#### RECORDED INFORMATION:
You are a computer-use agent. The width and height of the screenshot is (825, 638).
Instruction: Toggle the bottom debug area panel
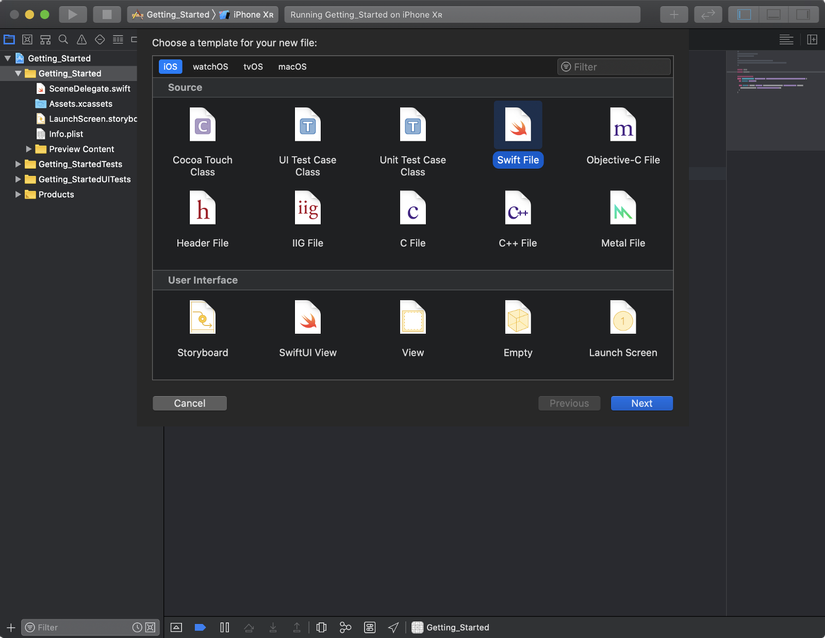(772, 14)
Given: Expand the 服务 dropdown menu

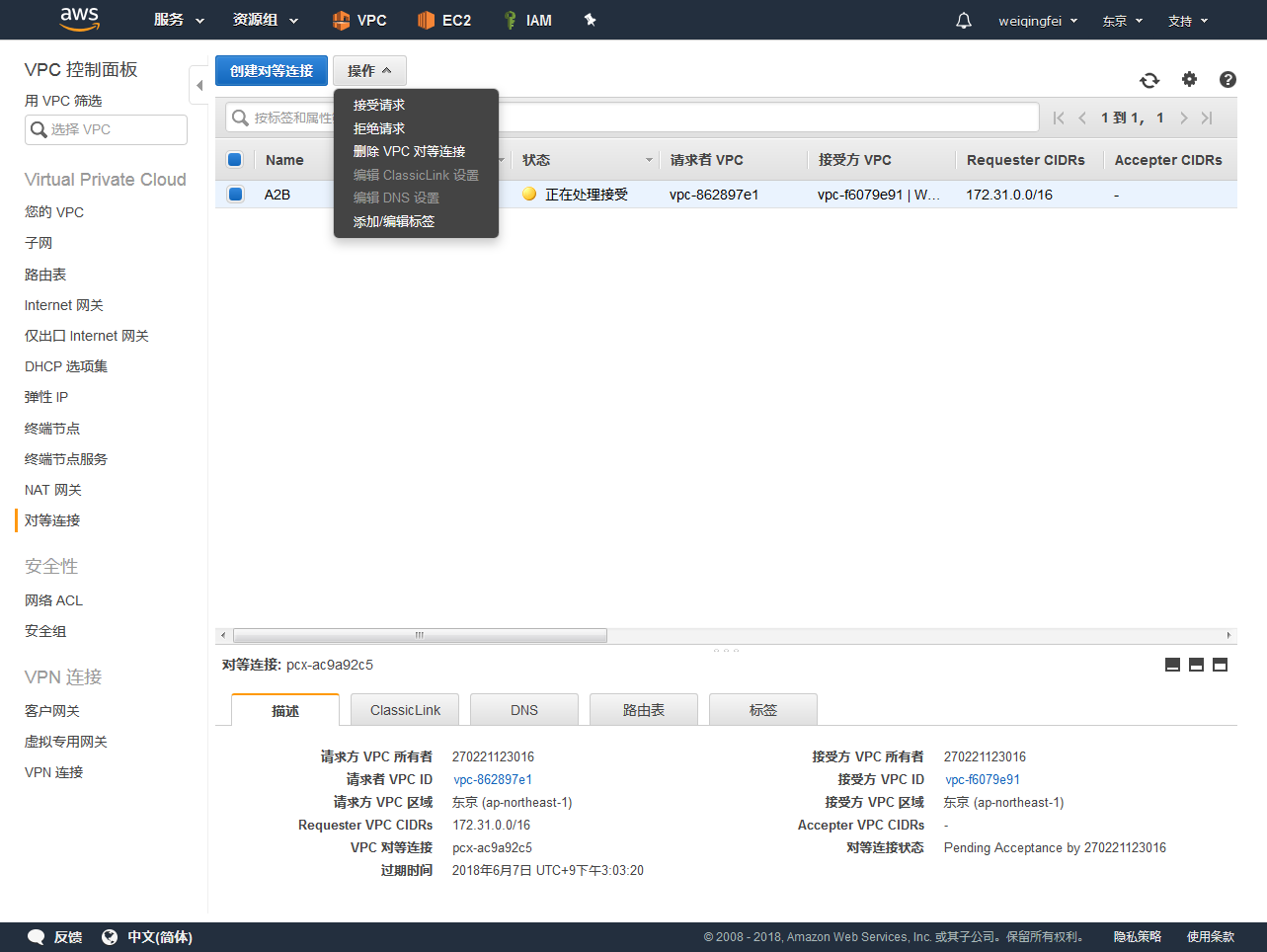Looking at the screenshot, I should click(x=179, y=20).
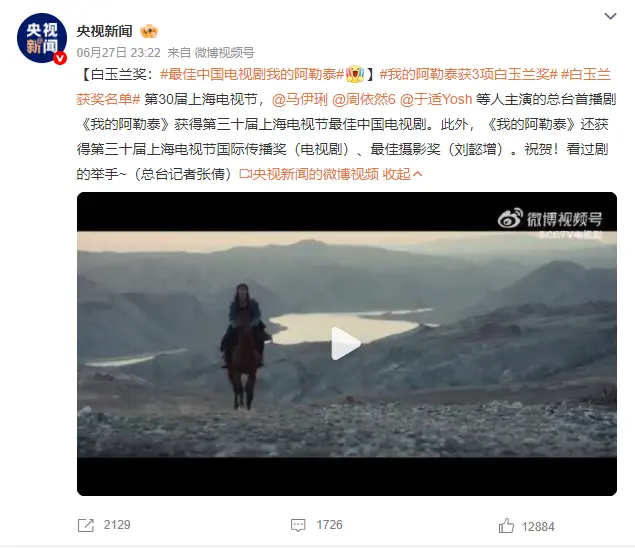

#### PROBLEM:
Repeat the data word for word; drop the pictures.

#### REPLY:
You are a computer-use agent. The width and height of the screenshot is (825, 638).
Instruction: Toggle the bottom debug area panel
(772, 14)
Given: Expand the 服务 dropdown menu

Looking at the screenshot, I should click(x=179, y=20).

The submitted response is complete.